WHAT YOU HAVE TO DO: Copy out the items word for word, starting at the line that contains "I want to click on legend-label: ergänzende" and continuing through the last item. Leave out the pictures.

PROVIDED DATA:
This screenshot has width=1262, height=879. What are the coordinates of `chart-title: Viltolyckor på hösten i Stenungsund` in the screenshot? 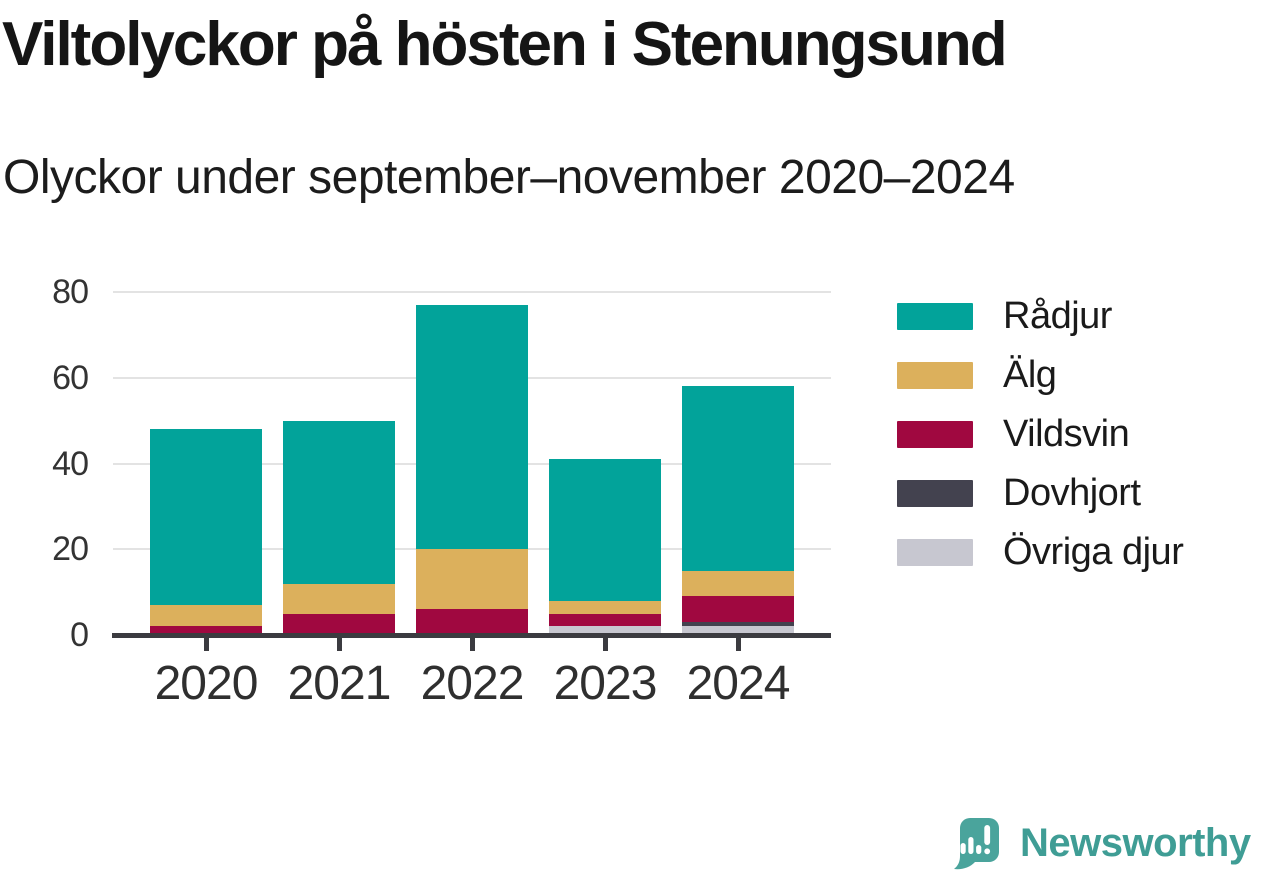 It's located at (505, 44).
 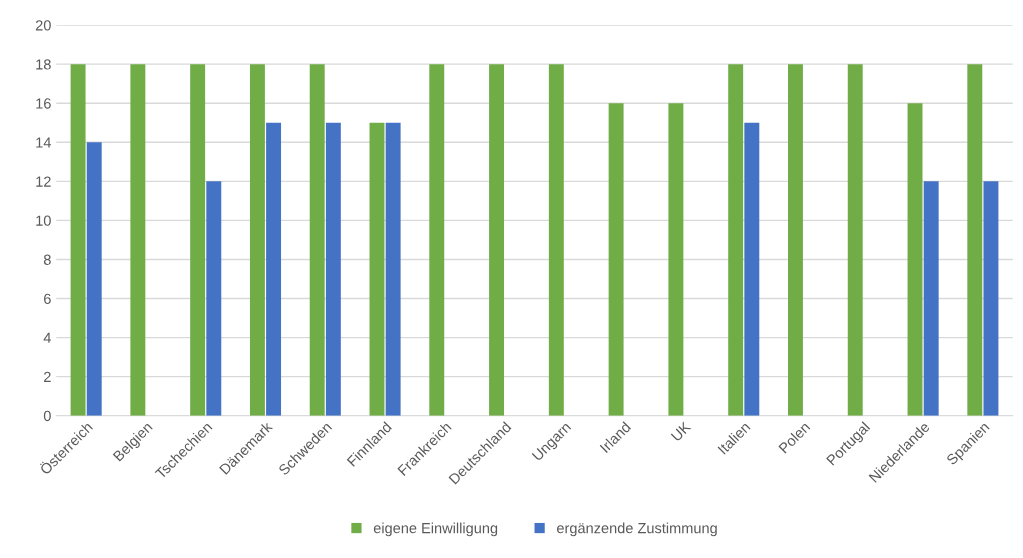 I want to click on legend-label: ergänzende Zustimmung, so click(x=637, y=530).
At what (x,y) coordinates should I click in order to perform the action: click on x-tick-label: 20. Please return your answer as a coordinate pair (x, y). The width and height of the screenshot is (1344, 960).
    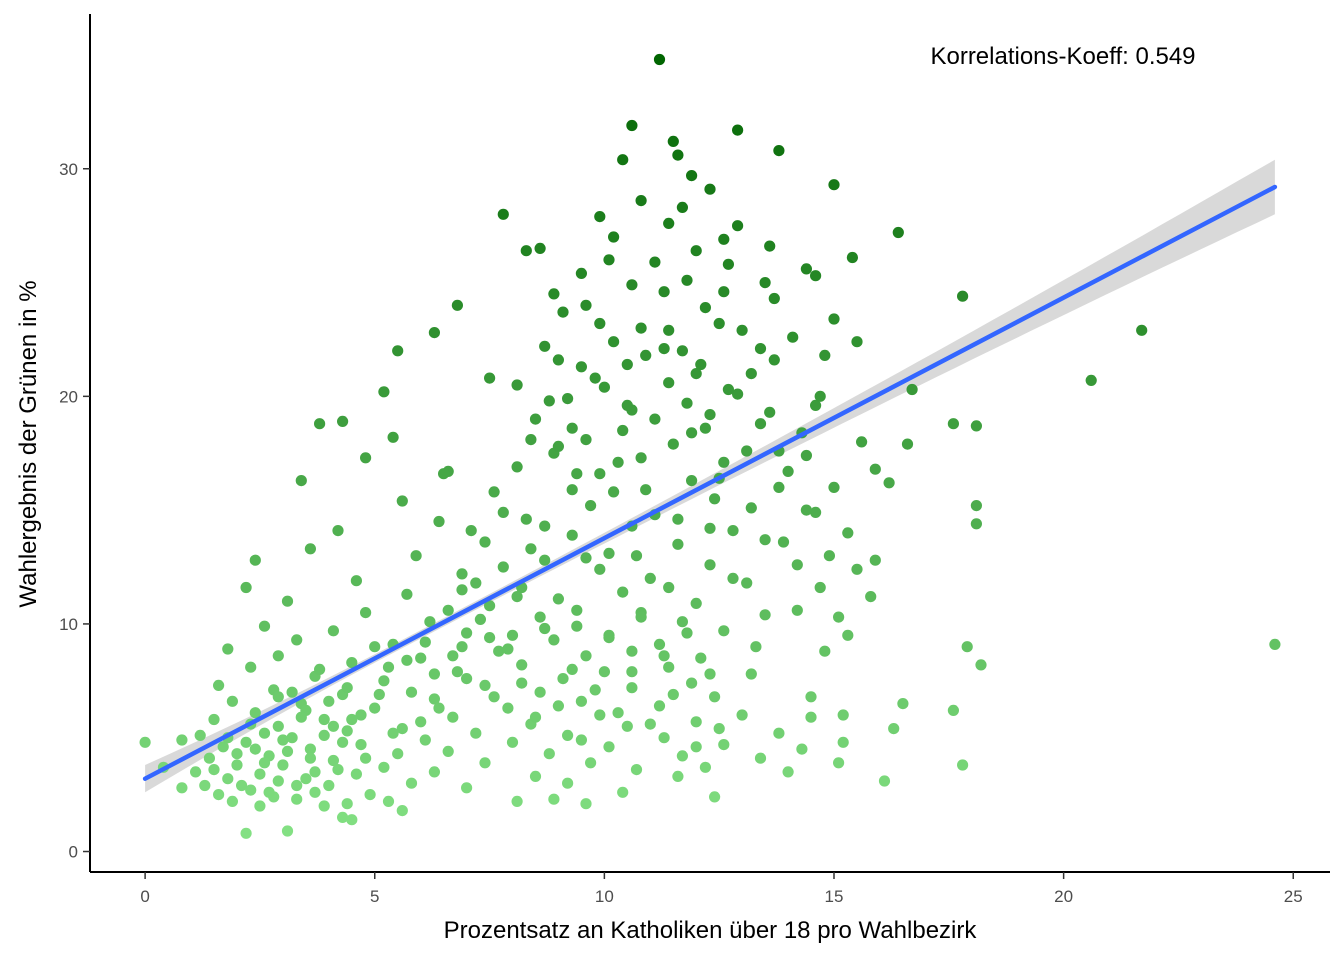
    Looking at the image, I should click on (1064, 896).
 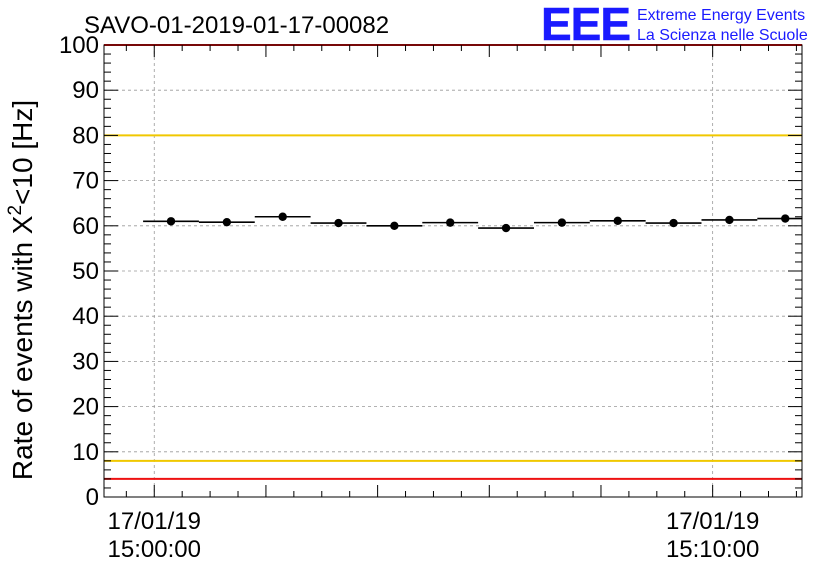 I want to click on x-tick-label-time: 15:10:00, so click(x=712, y=550).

OUTPUT FOR THIS EXERCISE:
  I want to click on legend-label: ergänzende Zustimmung, so click(x=637, y=530).
At what (x,y) coordinates should I click in order to perform the action: click on x-tick-label: 20. Please return your answer as a coordinate pair (x, y). The width and height of the screenshot is (1344, 960).
    Looking at the image, I should click on (1064, 896).
  I want to click on x-tick-label-time: 15:10:00, so click(x=712, y=550).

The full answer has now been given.